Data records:
════

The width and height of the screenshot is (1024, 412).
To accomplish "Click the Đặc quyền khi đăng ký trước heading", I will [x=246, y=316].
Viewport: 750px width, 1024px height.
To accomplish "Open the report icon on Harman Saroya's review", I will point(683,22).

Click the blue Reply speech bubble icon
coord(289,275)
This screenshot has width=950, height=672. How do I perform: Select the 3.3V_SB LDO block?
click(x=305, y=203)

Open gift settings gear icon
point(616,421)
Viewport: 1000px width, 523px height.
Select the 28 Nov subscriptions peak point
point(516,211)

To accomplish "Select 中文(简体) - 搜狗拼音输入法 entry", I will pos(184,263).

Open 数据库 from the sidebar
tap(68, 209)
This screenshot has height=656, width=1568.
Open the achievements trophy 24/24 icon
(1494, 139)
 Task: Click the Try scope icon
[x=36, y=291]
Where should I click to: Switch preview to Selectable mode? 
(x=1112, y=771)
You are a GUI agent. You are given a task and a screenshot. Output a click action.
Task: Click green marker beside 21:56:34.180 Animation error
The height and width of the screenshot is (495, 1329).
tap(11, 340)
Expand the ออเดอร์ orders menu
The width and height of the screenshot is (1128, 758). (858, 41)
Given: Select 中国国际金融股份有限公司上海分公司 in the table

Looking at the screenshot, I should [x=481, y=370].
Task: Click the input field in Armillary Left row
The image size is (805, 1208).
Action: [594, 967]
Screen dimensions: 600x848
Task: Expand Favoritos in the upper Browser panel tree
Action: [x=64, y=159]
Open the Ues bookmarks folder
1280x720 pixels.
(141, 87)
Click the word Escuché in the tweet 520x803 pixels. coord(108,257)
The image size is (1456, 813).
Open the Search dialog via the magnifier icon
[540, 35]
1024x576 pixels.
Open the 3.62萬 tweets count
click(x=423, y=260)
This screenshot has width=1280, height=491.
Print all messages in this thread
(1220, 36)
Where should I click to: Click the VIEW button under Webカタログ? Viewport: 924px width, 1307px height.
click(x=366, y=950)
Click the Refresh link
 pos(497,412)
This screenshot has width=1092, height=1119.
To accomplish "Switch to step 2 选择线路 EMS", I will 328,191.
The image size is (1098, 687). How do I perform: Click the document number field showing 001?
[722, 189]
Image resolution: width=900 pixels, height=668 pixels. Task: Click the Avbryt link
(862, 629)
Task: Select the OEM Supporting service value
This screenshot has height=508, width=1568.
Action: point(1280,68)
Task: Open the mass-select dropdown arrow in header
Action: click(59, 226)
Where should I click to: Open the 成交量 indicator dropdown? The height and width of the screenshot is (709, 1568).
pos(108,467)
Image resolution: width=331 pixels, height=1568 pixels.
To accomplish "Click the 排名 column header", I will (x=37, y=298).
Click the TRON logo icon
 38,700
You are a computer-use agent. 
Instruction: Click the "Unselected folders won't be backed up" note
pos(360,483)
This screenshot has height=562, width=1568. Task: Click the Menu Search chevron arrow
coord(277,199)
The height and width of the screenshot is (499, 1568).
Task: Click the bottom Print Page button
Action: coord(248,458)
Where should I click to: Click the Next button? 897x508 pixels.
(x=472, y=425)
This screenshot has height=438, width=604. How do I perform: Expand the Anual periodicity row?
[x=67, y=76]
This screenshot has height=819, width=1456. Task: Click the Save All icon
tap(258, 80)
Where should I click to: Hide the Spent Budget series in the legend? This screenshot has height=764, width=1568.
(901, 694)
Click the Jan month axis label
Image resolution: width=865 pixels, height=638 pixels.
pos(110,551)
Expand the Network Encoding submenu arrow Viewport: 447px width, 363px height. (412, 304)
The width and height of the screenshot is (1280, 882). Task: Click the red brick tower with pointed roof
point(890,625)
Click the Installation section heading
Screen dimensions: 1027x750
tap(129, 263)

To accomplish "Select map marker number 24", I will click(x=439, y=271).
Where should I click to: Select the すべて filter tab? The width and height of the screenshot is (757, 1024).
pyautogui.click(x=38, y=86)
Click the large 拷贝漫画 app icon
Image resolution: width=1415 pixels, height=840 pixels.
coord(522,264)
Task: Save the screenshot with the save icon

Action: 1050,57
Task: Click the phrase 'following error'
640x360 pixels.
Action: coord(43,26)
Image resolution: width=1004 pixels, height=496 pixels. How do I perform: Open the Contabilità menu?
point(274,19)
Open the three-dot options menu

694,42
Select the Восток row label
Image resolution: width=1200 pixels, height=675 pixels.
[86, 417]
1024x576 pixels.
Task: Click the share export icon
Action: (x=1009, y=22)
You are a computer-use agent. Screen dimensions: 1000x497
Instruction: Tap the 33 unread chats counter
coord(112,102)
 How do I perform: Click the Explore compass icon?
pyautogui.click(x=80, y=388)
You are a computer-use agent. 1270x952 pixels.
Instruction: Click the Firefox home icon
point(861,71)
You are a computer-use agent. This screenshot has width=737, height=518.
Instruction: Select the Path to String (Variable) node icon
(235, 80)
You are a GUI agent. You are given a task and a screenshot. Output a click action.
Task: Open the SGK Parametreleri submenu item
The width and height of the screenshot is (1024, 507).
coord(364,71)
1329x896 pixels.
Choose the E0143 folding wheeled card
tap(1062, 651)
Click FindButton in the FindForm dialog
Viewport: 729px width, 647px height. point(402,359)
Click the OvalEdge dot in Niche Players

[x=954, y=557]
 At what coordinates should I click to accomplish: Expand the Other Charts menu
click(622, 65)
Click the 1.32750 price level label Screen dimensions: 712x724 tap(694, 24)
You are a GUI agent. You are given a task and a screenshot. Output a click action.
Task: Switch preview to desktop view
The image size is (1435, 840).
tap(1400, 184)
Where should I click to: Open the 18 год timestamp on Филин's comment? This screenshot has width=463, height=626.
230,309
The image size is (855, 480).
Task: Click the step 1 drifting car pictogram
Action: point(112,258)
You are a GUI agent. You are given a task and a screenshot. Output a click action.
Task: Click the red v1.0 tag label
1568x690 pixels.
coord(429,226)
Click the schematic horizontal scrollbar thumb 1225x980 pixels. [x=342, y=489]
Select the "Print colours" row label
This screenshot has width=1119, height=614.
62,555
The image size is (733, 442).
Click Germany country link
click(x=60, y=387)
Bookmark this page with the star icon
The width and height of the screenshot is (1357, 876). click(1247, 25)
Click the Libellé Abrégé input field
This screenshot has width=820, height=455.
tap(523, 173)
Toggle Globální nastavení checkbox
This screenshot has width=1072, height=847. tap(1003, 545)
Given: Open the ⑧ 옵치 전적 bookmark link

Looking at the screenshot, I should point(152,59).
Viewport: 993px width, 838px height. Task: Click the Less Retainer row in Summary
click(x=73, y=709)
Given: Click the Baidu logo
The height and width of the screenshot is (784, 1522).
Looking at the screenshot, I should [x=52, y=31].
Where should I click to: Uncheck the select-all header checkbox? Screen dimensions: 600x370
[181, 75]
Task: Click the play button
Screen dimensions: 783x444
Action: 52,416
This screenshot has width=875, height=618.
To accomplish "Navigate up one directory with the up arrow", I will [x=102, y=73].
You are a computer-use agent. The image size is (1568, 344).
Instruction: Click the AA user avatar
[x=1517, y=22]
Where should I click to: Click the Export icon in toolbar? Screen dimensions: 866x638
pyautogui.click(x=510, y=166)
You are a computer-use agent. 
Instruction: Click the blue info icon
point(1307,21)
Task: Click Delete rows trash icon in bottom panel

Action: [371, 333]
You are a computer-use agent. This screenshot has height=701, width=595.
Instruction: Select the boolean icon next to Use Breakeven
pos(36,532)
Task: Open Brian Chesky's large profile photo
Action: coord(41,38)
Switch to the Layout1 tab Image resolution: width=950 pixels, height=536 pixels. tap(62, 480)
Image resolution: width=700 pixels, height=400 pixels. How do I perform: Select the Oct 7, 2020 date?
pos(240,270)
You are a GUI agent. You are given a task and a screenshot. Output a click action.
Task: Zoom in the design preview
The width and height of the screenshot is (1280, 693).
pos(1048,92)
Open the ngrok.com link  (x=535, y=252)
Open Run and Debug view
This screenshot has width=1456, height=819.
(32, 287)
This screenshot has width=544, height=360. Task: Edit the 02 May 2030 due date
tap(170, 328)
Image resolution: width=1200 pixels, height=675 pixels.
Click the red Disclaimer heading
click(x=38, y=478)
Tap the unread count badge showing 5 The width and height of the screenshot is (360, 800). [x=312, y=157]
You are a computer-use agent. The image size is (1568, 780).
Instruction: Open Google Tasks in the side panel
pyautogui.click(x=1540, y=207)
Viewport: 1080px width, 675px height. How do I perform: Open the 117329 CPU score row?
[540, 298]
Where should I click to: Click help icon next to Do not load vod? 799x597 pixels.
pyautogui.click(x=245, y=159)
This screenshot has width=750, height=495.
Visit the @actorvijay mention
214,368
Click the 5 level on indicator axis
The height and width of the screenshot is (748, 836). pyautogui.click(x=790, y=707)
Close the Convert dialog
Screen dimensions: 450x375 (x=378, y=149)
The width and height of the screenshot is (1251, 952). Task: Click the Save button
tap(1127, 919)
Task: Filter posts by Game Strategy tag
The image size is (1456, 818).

════

▶ _TASK DIRECTIONS_
Rewrite the part of the rows that opens with the line containing "Close the Convert dialog" and closes at the end of the rows, replacing "Game Strategy" with "Match Strategy" and keeping everything else the same.

▶ _REPLY TO THE TASK_
Close the Convert dialog
Screen dimensions: 450x375 (x=378, y=149)
The width and height of the screenshot is (1251, 952). Task: Click the Save button
tap(1127, 919)
Task: Filter posts by Match Strategy tag
The image size is (1456, 818).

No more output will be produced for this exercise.